* **Exercise tasks**
1 > In the passage on the EU's AI Act, what is the maximum fine for violating a paperwork rule?
2 > Using the passage on the EU's AI Act, explain why governments are covered by the ban only indirectly.

* **Document passage**
----
But look closer. The verbs are placing on the market and putting into service. Those are actions of private suppliers. Governments are covered only indirectly, and the ban is riddled with loopholes when public authority invokes “law enforcement” or “national security.” Real-time facial recognition in a public square is forbidden, “unless… strictly necessary” to hunt terrorists, suspected criminals or even missing persons. History shows that once an exception exists it grows like bindweed.
Then comes the sleeper clause, point (f):
“the use of AI systems to infer emotions of a natural person in the areas of workplace and education institutions, except where the use… is intended… for medical or safety reasons.”
Pandemics, climate, terrorism, war, … pick any “emergency”, whether imaginary or real, and bureaucrats will claim a medical or safety angle. The same people who insisted that showing a health pass to sip espresso was “for your safety” now hold a veto card that neutralizes their own prohibitions.
And how would this even work? How, exactly, will governments be able to utilize vast databases with the biometric/medical data of millions of citizens “only in case of emergency,” if they don’t spend plenty of time and resources collecting and storing this data when there is no sign of such emergency?
Industry understands the game. Private builders must fill out risk logs, bias audits and “fundamental-rights impact assessments.” Violate a paperwork rule and you face fines up to seven percent of worldwide turnover. Meanwhile, officials who decide that emotion-tracking cameras are needed to enforce the next lockdown will glide through, no problem.
The Act’s social-credit language is also vague by design. It forbids scoring that leads to “unjustified or disproportionate” harm. Who decides what is justified and proportionate? The same regulators who push carbon credit passports and mileage caps. When the Commission funds a pilot that rewards “eco-friendly behaviour” no one in Brussels will see injustice. When a start-up tries a loyalty scheme that nudges shoppers toward sugary drinks the hammer will fall.
This has been the Brussels formula for a generation: regulate society, exempt themselves, export the paperwork to every corner of the globe and call it “values-based leadership.”
The lesson is straightforward. The finest words against manipulation, surveillance and social control are meaningless when the authors reserve for themselves the right to endlessly engage in them. The EU has written a rulebook that throttles private builders and grants public masters a toolbox they alone may use.
Discerning citizens should see the pattern for what it is: yet another regulation that shackles innovation while giving government an open runway to the very dystopian panopticon it claims to be trying to prevent.
----
(Pixel coordinate grounding data)

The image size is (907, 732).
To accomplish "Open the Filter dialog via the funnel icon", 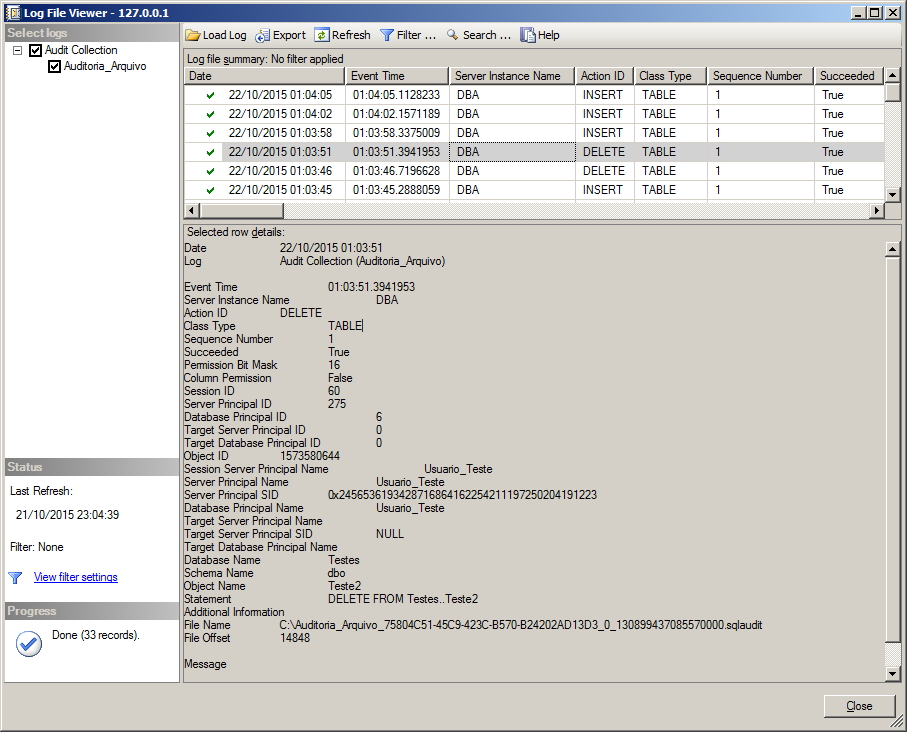I will pos(386,35).
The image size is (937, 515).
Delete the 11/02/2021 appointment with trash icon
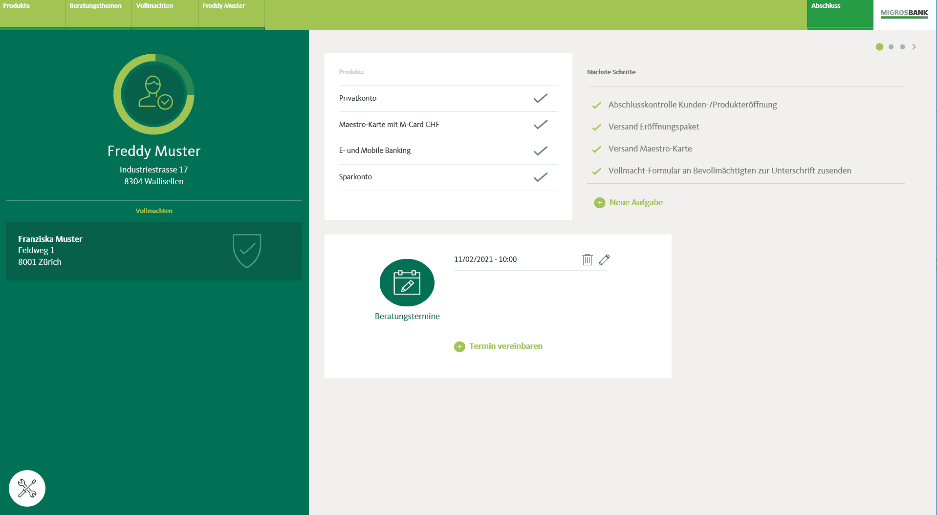tap(587, 260)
----
* **Task responses**
1 > Fines of up to seven percent of worldwide turnover.

2 > The ban's verbs are "placing on the market" and "putting into service," and those are actions of private suppliers. Governments are therefore covered only indirectly.